◆ SOURCE EXCERPT
▬▬▬▬▬▬

Vision Benchmarks
How computer vision evaluation moved from image classification on ImageNet through object detection and dense prediction on COCO, to open-world promptable segmentation with SA-1B and SA-V. The lineage reflects a structural shift: early benchmarks measured closed-set accuracy on fixed categories; modern benchmarks ask models to segment anything a user points at, including in video. Branches include CIFAR and Pascal VOC (historically important precursors) and ADE20K / Open Images (semantic and large-scale detection offshoots). SAM and SAM 2 are the reference *models* Meta shipped alongside their respective benchmarks — included here only as the systems that established SOTA on each.
ImageNet is the rare benchmark that defined an era, trained a generation of researchers, and then quietly saturated — top-1 accuracy at 91–92% means the last few percentage points are noise, not insight. COCO is still the de-facto object detection standard; mAP on test-dev is what every detector paper reports, though performance on common categories is approaching ceiling. The open-vocabulary and promptable-segmentation line (SA-1B, then SA-V) is the active frontier: the evaluation question shifted from 'what class is this box?' to 'segment whatever the user points at, including video'. SAM and SAM 2 are the reference models that ship with each benchmark — useful as anchors but not the benchmark itself. SA-V's video tracks are genuinely unsolved at human parity.
Attention path plus branches.
Solid arrows follow the attention path — the dashed arrow marks a scope shift (leaderboard attention jumping between tasks). Thin grey arcs drop down to specialized branches. Click any node to jump to its detail.

▬▬▬▬▬▬

◆ WHAT TO WORK ON
(1) Answer these questions about the vision benchmarks overview:
(a) Which two benchmarks does it call historically important precursors?
(b) What top-1 accuracy range does it give for ImageNet?
(c) What does the dashed arrow mark?
(2) Continue the vision benchmarks overview, starting after its final sentence.

◆ SUPPLIED MATERIAL
▬▬▬▬▬▬

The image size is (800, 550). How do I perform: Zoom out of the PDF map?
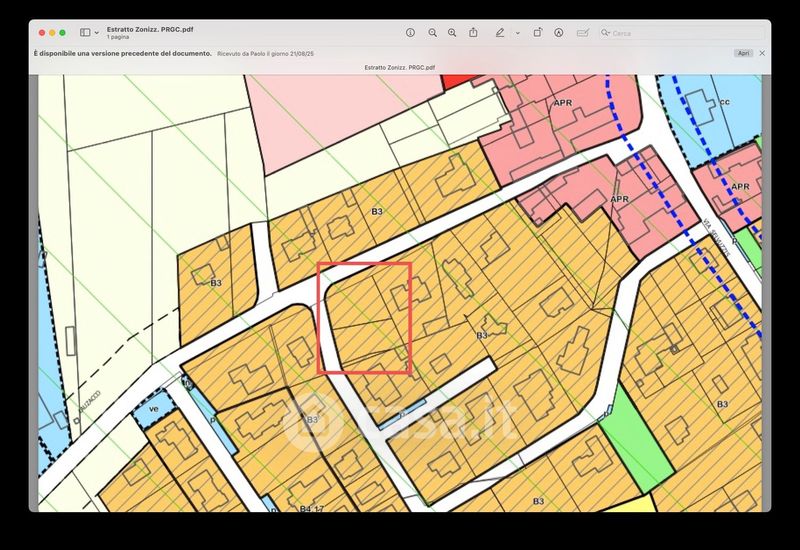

▬▬▬▬▬▬

◆ OUTPUTS FOR THE TASKS
(1)
(a) CIFAR and Pascal VOC.
(b) 91–92%.
(c) A scope shift, meaning leaderboard attention jumping between tasks.

(2)
Nodes in detail.
Pascal VOC
20-class detection and segmentation challenge. The dominant benchmark before COCO. Introduced mAP at IoU=0.5 as the standard detection metric. Superseded by COCO's larger class vocabulary and multi-object density.
CIFAR-10/100
60,000 32×32 images in 10 or 100 classes. The standard small-scale benchmark through the 2010s. CIFAR-10 top-1 accuracy reached 99%+ before ImageNet-scale models were routine.
ImageNet
1.28M training images across 1,000 classes. AlexNet's 2012 win on ILSVRC launched the deep-learning era. Top-1 accuracy reached ~92% by 2022; human-level (~95%) has been surpassed. Still cited as a pretraining quality proxy, but no longer used as a frontier discriminator.
COCO
328K images, 80 object categories, 2.5M instance annotations. Box detection, instance segmentation, and keypoint tracks. Still the standard detection benchmark; every major detection model cites COCO test-dev mAP. Common-category performance is saturating but tail-class and dense-scene detection still discriminates.
ADE20K
20,000 images densely labelled with 150 semantic categories. The dominant semantic segmentation benchmark. mIoU on val is the standard metric. Complementary to COCO — finer per-pixel labelling, more categories, scenes rather than objects.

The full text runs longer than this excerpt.